TASK
Copy each line of the data that has "agent" in it.

RECORDS FOR THE EXERCISE: Begin

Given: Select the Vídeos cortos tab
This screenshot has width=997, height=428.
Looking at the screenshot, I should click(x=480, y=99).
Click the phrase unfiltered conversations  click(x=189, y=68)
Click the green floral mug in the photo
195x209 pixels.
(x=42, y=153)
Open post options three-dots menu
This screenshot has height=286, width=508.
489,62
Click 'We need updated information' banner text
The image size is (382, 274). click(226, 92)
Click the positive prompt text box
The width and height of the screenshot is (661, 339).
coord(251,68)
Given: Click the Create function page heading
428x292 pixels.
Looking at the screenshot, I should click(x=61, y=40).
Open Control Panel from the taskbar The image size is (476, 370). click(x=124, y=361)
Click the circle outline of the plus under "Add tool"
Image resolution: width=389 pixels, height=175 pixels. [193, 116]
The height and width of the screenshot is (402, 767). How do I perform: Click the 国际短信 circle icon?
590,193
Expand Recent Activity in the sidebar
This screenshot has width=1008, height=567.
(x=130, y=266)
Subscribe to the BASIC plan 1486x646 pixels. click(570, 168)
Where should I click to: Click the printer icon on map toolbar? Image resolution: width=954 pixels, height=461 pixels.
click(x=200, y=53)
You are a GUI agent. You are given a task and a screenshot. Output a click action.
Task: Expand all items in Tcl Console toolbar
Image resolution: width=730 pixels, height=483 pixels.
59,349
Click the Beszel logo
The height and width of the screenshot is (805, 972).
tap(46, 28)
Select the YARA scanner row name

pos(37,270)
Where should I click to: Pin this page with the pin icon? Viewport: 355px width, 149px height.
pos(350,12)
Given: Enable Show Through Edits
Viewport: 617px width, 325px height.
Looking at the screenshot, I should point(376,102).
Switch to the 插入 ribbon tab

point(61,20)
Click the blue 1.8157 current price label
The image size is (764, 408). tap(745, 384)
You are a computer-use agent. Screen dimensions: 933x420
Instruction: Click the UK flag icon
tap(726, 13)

RECORDS FOR THE EXERCISE: End

FINAL ANSWER
You are a GUI agent. You are given a task and a screenshot. Output a click action.
You are a computer-use agent. Screen dimensions: 933x420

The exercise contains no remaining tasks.